Local food charities serve households that market channels have partially or fully excluded. These organizations lie in a complicated position between the shadow state and alternative economies (Pine, 2016). They play a role in cultural production (McCutcheon, 2015) and have the potential to be a voice in the food justice movement (Dixon, 2015), even as they continue to reproduce a geography of survival in oft-hidden feeding spaces (Heynen, 2008). Despite this complexity, community food security planners and advocates are increasingly leaning on the charitable food infrastructure to reach low-income consumers with their programming.
This session seeks to draw together scholars focusing on emergency food networks to discuss their expanding role in the food system, their relationship to hindering or expanding food access, and whether there is a potential for charitable food networks to foster food system change. Themes may include but are not limited to:
- Charity as a food access strategy among vulnerable households
- The political economy of charitable food networks
- The governance of charitable food networks
- Structural inequity related to Race/Class/Gender/Neocolonialism within charitable food networks
- Emergent links between charitable and alternative food networks
- Emergent links between Charity and Food Justice
- Opportunities and limits of advocacy within emergency food networks
- Uneven development and food charity
Dixon, B. 2015. Rewriting the call to charity: From food shelf volunteer to food justice advocate. Journal of Agriculture, Food Systems and Community Development. 5(2):71-79
Henderson, 2004. ‘Free’ food, the local production of worth, and the circuit of decommodification. Environment and Planning D. Vol. 22. pp. 485512.

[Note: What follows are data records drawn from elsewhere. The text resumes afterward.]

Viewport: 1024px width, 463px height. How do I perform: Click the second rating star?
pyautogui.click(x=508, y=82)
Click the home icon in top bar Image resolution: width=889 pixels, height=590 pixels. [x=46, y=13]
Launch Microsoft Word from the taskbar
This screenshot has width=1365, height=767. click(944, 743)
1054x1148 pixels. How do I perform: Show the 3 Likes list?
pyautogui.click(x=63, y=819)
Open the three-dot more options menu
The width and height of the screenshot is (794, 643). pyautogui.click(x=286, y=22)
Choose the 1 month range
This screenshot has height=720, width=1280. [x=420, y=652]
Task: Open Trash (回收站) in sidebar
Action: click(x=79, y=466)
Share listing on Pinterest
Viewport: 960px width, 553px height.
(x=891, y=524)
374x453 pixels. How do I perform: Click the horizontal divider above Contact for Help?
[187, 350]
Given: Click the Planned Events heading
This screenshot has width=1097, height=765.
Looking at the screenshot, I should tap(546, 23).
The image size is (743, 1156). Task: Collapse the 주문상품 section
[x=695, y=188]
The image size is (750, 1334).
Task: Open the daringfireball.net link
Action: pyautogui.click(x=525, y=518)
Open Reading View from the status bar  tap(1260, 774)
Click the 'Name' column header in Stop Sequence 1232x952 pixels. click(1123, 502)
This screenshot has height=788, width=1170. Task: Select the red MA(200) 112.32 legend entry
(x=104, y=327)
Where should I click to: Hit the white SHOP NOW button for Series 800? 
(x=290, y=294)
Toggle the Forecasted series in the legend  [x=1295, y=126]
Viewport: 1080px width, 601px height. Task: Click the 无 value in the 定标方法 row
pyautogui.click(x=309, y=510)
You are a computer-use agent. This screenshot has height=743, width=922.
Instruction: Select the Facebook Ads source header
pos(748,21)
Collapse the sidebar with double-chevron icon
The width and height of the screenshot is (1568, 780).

Heynen, Nik. 2008. Bringing the body back to life through Radical Geography of Hunger: The haymarket affair and its aftermath. ACME: An International EJournal for Critical Geographies, Vol. 7 (No. 1), pp. 3244
Lindenbaum, J., 2016. Countermovement, Neoliberal Platoon, or Re‐Gifting Depot? Understanding Decommodification in US Food Banks. Antipode, 48(2), pp.375-392.
McCutcheon, P., 2015. Food, faith, and the everyday struggle for black urban community. Social & Cultural Geography, 16(4), pp.385-406.
Pine, Adam. 2016. Confronting Hunger in the USA: Searching for Community Empowerment and Food Security in Food Access Programs. Routledge
Poppendieck, Janet. 1998. Sweet Charity? Emergency Food and the End of Entitlement. Penguin Books: New York.
Warshawsky, Daniel. 2010. New power relations served here: The growth of food banking in Chicago. Geoforum. No. 41. pp.763775.